-- About this task --
Transcribe all of the records exactly, leaving every line as it is.

Stored data entries
=== Section Start ===

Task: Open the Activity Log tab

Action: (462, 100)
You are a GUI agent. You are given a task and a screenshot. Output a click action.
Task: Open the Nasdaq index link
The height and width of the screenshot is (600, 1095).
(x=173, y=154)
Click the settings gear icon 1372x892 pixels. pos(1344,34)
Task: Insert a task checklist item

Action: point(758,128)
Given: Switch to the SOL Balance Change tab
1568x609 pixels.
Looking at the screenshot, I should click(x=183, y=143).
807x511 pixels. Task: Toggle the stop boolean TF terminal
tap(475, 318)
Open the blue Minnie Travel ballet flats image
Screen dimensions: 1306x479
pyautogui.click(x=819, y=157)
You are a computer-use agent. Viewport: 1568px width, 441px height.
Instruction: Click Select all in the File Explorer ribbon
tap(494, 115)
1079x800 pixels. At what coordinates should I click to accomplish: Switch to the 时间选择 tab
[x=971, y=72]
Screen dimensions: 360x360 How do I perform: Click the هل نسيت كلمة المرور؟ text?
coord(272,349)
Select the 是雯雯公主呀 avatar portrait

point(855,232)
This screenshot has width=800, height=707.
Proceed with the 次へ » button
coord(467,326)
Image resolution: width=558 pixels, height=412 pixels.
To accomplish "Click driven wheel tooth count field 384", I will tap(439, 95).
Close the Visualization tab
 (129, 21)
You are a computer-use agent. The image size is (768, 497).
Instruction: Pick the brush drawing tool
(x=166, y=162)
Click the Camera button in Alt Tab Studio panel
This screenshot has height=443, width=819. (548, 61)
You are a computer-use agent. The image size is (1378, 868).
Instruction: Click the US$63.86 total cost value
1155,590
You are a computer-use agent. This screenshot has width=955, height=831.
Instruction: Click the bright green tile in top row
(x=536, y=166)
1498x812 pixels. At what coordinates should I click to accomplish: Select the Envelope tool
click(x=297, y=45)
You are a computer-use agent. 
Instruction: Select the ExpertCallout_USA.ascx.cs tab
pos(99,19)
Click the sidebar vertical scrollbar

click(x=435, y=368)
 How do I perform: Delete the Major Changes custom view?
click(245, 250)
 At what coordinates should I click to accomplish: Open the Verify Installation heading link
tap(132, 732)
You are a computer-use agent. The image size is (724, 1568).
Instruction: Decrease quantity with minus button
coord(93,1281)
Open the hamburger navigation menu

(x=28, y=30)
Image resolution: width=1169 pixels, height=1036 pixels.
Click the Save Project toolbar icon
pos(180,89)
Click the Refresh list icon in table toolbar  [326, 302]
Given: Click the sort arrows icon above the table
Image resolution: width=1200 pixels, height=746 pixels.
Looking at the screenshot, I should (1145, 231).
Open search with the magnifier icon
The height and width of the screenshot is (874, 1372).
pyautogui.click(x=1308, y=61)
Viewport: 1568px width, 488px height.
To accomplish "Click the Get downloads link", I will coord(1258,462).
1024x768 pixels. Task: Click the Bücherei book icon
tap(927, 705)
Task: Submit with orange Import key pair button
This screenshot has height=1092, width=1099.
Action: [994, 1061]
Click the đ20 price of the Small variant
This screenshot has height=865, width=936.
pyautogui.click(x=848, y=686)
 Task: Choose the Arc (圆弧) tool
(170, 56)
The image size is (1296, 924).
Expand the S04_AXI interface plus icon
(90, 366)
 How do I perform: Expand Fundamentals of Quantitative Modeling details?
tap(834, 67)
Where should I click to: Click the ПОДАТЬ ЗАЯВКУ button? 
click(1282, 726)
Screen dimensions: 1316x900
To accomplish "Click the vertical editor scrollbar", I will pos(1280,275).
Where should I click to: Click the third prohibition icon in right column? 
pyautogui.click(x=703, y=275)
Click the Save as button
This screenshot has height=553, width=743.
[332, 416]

=== Section End ===

-- Completed exercise --
Task: Open the Activity Log tab

Action: (462, 100)
You are a GUI agent. You are given a task and a screenshot. Output a click action.
Task: Open the Nasdaq index link
The height and width of the screenshot is (600, 1095).
(x=173, y=154)
Click the settings gear icon 1372x892 pixels. pos(1344,34)
Task: Insert a task checklist item

Action: point(758,128)
Given: Switch to the SOL Balance Change tab
1568x609 pixels.
Looking at the screenshot, I should click(x=183, y=143).
807x511 pixels. Task: Toggle the stop boolean TF terminal
tap(475, 318)
Open the blue Minnie Travel ballet flats image
Screen dimensions: 1306x479
pyautogui.click(x=819, y=157)
You are a computer-use agent. Viewport: 1568px width, 441px height.
Instruction: Click Select all in the File Explorer ribbon
tap(494, 115)
1079x800 pixels. At what coordinates should I click to accomplish: Switch to the 时间选择 tab
[x=971, y=72]
Screen dimensions: 360x360 How do I perform: Click the هل نسيت كلمة المرور؟ text?
coord(272,349)
Select the 是雯雯公主呀 avatar portrait

point(855,232)
This screenshot has width=800, height=707.
Proceed with the 次へ » button
coord(467,326)
Image resolution: width=558 pixels, height=412 pixels.
To accomplish "Click driven wheel tooth count field 384", I will tap(439, 95).
Close the Visualization tab
 (129, 21)
You are a computer-use agent. The image size is (768, 497).
Instruction: Pick the brush drawing tool
(x=166, y=162)
Click the Camera button in Alt Tab Studio panel
This screenshot has height=443, width=819. (548, 61)
You are a computer-use agent. The image size is (1378, 868).
Instruction: Click the US$63.86 total cost value
1155,590
You are a computer-use agent. This screenshot has width=955, height=831.
Instruction: Click the bright green tile in top row
(x=536, y=166)
1498x812 pixels. At what coordinates should I click to accomplish: Select the Envelope tool
click(x=297, y=45)
You are a computer-use agent. 
Instruction: Select the ExpertCallout_USA.ascx.cs tab
pos(99,19)
Click the sidebar vertical scrollbar

click(x=435, y=368)
 How do I perform: Delete the Major Changes custom view?
click(245, 250)
 At what coordinates should I click to accomplish: Open the Verify Installation heading link
tap(132, 732)
You are a computer-use agent. The image size is (724, 1568).
Instruction: Decrease quantity with minus button
coord(93,1281)
Open the hamburger navigation menu

(x=28, y=30)
Image resolution: width=1169 pixels, height=1036 pixels.
Click the Save Project toolbar icon
pos(180,89)
Click the Refresh list icon in table toolbar  [326, 302]
Given: Click the sort arrows icon above the table
Image resolution: width=1200 pixels, height=746 pixels.
Looking at the screenshot, I should (1145, 231).
Open search with the magnifier icon
The height and width of the screenshot is (874, 1372).
pyautogui.click(x=1308, y=61)
Viewport: 1568px width, 488px height.
To accomplish "Click the Get downloads link", I will coord(1258,462).
1024x768 pixels. Task: Click the Bücherei book icon
tap(927, 705)
Task: Submit with orange Import key pair button
This screenshot has height=1092, width=1099.
Action: [994, 1061]
Click the đ20 price of the Small variant
This screenshot has height=865, width=936.
pyautogui.click(x=848, y=686)
 Task: Choose the Arc (圆弧) tool
(170, 56)
The image size is (1296, 924).
Expand the S04_AXI interface plus icon
(90, 366)
 How do I perform: Expand Fundamentals of Quantitative Modeling details?
tap(834, 67)
Where should I click to: Click the ПОДАТЬ ЗАЯВКУ button? 
click(1282, 726)
Screen dimensions: 1316x900
To accomplish "Click the vertical editor scrollbar", I will pos(1280,275).
Where should I click to: Click the third prohibition icon in right column? 
pyautogui.click(x=703, y=275)
Click the Save as button
This screenshot has height=553, width=743.
[332, 416]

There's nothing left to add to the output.